======== Provided material

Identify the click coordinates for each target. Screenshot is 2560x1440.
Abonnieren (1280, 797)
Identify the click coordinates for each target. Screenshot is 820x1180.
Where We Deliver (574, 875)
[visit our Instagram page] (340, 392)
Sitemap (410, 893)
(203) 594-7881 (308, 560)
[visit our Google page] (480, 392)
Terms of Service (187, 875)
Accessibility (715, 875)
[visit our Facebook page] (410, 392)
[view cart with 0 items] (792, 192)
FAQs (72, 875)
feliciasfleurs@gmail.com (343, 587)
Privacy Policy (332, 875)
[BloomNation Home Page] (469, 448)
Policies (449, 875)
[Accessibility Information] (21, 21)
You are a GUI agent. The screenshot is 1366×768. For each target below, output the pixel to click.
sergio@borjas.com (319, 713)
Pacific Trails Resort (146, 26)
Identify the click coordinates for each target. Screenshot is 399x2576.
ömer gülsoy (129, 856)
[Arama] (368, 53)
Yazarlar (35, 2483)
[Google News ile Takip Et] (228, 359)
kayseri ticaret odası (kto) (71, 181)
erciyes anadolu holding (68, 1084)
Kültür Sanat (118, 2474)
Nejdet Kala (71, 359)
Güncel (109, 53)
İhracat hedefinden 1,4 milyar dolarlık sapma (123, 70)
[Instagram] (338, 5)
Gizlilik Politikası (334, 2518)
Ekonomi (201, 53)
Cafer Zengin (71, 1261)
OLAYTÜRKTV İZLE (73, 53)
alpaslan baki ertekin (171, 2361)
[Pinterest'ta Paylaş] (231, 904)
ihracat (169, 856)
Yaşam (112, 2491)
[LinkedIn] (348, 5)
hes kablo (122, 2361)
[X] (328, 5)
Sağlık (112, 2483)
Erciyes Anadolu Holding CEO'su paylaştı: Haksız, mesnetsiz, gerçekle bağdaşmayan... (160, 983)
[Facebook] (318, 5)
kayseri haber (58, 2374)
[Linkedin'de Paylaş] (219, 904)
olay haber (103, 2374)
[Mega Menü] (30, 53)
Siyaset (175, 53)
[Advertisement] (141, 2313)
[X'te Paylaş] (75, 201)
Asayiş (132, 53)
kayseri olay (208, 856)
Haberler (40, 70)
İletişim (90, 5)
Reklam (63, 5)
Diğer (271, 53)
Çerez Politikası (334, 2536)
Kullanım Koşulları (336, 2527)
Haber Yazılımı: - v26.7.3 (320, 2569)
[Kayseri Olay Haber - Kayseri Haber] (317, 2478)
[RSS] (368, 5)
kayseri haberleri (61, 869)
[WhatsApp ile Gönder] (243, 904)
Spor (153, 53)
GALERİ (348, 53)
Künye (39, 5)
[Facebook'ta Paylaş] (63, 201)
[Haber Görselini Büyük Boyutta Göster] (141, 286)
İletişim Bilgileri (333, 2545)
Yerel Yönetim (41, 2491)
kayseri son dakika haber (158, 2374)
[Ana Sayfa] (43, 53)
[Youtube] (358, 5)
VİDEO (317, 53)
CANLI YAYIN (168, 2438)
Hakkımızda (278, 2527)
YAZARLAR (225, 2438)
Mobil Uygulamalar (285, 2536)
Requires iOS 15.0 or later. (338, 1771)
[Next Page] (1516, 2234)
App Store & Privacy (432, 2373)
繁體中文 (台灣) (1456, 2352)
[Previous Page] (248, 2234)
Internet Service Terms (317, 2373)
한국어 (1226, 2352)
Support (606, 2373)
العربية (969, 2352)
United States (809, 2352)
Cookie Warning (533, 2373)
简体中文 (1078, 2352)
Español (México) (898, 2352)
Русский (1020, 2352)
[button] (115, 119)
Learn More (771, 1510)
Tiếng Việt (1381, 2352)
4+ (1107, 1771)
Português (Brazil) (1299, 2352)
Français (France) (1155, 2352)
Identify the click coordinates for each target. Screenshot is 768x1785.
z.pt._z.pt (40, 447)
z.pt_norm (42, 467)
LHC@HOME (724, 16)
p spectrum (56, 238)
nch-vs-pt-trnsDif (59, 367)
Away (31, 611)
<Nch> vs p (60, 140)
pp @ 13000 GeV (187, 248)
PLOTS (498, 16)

================

**How to complete this task**
Match on "Facebook" and copy out every line of the entries that contains it.

**Your solution**
[visit our Facebook page] (410, 392)
[Facebook] (318, 5)
[Facebook'ta Paylaş] (63, 201)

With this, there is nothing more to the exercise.